Умение Игоря Ефимова сплетать лиризм и философичность повествования с напряженным сюжетом (читатели помнят такие его книги, как «Седьмая жена», «Суд да дело», «Новгородский толмач», «Пелагий Британец», «Архивы Страшного суда») проявилось в романе «Неверная» с новой силой.Героиня этого романа с юных лет не способна сохранять верность в любви. Когда очередная влюбленность втягивает ее в неразрешимую драму, только преданно любящий друг находит способ спасти героиню от смертельной опасности.


Кто убил президента Кеннеди?

Писатель-эмигрант Игорь Ефремов предлагает свою версию убийства президента Кеннеди.


Статьи о Довлатове

Сергей Довлатов как зеркало Александра Гениса. Опубликовано в журнале «Звезда» 2000, № 1. Сергей Довлатов как зеркало российского абсурда.

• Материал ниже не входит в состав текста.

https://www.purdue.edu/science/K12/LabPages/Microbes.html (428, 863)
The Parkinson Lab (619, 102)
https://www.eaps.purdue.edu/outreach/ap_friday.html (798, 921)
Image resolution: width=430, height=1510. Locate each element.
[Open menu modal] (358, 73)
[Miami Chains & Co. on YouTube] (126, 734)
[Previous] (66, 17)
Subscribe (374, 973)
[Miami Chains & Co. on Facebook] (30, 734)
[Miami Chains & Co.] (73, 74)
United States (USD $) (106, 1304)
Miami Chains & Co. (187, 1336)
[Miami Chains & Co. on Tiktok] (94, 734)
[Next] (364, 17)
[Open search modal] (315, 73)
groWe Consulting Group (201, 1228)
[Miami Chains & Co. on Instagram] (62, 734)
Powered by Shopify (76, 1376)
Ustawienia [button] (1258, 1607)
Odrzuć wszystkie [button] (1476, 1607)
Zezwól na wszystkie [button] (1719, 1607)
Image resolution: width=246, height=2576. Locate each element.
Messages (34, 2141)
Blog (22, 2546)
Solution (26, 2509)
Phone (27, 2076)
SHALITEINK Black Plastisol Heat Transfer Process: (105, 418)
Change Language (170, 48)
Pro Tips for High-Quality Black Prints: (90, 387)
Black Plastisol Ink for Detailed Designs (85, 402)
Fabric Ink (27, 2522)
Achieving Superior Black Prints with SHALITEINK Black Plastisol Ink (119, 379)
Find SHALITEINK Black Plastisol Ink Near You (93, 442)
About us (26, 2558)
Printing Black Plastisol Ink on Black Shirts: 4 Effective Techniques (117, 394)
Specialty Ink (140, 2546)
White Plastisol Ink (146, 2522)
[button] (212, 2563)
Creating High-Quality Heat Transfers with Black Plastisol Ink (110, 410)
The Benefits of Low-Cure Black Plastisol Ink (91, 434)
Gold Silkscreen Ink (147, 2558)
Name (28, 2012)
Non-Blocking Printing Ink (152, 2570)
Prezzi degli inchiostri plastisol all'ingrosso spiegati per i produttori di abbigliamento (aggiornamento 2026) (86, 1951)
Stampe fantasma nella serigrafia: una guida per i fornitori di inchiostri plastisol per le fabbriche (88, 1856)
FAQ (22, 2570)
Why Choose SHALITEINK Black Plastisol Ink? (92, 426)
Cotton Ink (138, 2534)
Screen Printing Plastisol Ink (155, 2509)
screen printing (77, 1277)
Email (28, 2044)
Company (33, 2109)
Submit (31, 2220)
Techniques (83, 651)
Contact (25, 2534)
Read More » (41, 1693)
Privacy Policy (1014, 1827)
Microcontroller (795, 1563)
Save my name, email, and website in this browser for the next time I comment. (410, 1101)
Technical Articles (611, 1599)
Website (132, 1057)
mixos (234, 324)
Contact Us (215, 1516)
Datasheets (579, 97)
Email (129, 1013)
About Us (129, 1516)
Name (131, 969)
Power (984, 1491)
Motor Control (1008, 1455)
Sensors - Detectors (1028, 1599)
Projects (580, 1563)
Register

Опубликовано в журнале «Дружба Народов» 2000, № 2.


Джон Чивер

В рубрике «Документальная проза» — отрывки из биографической книги Игоря Ефимова «Бермудский треугольник любви» — об американском писателе Джоне Чивере (1912–1982). Попытка нового осмысления столь неоднозначной личности этого автора — разумеется, в связи с его творчеством. При этом читателю предлагается взглянуть на жизнь писателя с разных точек зрения: по форме книга — своеобразный диалог о Чивере, где два голоса, Тенор и Бас дополняют друг друга.


Рекомендуем почитать
Визит

В книге рассказывается история главного героя, который сталкивается с различными проблемами и препятствиями на протяжении всего своего путешествия. По пути он встречает множество второстепенных персонажей, которые играют важные роли в истории. Благодаря опыту главного героя книга исследует такие темы, как любовь, потеря, надежда и стойкость. По мере того, как главный герой преодолевает свои трудности, он усваивает ценные уроки жизни и растет как личность.


Рожденные жить

В книге рассказывается история главного героя, который сталкивается с различными проблемами и препятствиями на протяжении всего своего путешествия. По пути он встречает множество второстепенных персонажей, которые играют важные роли в истории. Благодаря опыту главного героя книга исследует такие темы, как любовь, потеря, надежда и стойкость. По мере того, как главный герой преодолевает свои трудности, он усваивает ценные уроки жизни и растет как личность.


Год 50-й: Расти из пепла

На земле прошла очередная «чистка». Выживших после катастрофы – единицы. Мегаполисы уничтожены, обычная для начала 21 века техника не может служить людям. Но через 50 лет после катаклизма природа восстанавливается, и ничтожно малые для этого свободного пространства сообщества людей постепенно создают новый мир. Создают трудно и кроваво, борясь со страшными проявлениями постапокалиптического времени.


Книга Натаниэля

Книга Натаниэля – основного Врага рода человеческого – в доступной и популярной форме не несёт совершенно ничего полезного. Не предназначена для широкого круга читателей. Но попутно разъясняет, что в Начале было отнюдь не Слово. А Логическое Умопостроение. Им же, кстати, всё и закончится.Текст дан в черновой редакции, подробнее о книге можно узнать на официальном сайте http://polumrak.ru.


День счастья – сегодня!

Он молод и просто неприлично богат. Деньги – смысл его жизни. И он покупает. Но все ли можно купить? Не может ли случиться так, что выставленный счет окажется слишком велик? Ответ вы найдете в этом захватывающем триллере. А в герое каждый из вас узнает свое собственное лицо. И может быть, оно вам не очень понравится. А что делать? Такое время, такая жизнь…


Модерато кантабиле

Маргерит Дюрас уже почти полвека является одной из самых популярных и читаемых писательниц не только во Франции, но и во всем читающем мире. «Краски Востока и проблемы Запада, накал эмоций и холод одиночества — вот полюса, создающие напряжение в прозе этой знаменитой писательницы».В «западных» романах Дюрас раннего периода — «Модерато Кантабиле» и «Летний вечер, половина одиннадцатого» — любовь тесно переплетается со смертью, а убийства — вариации на тему, сформулированную Оскаром Уайльдом: любящий всегда убивает того, кого любит.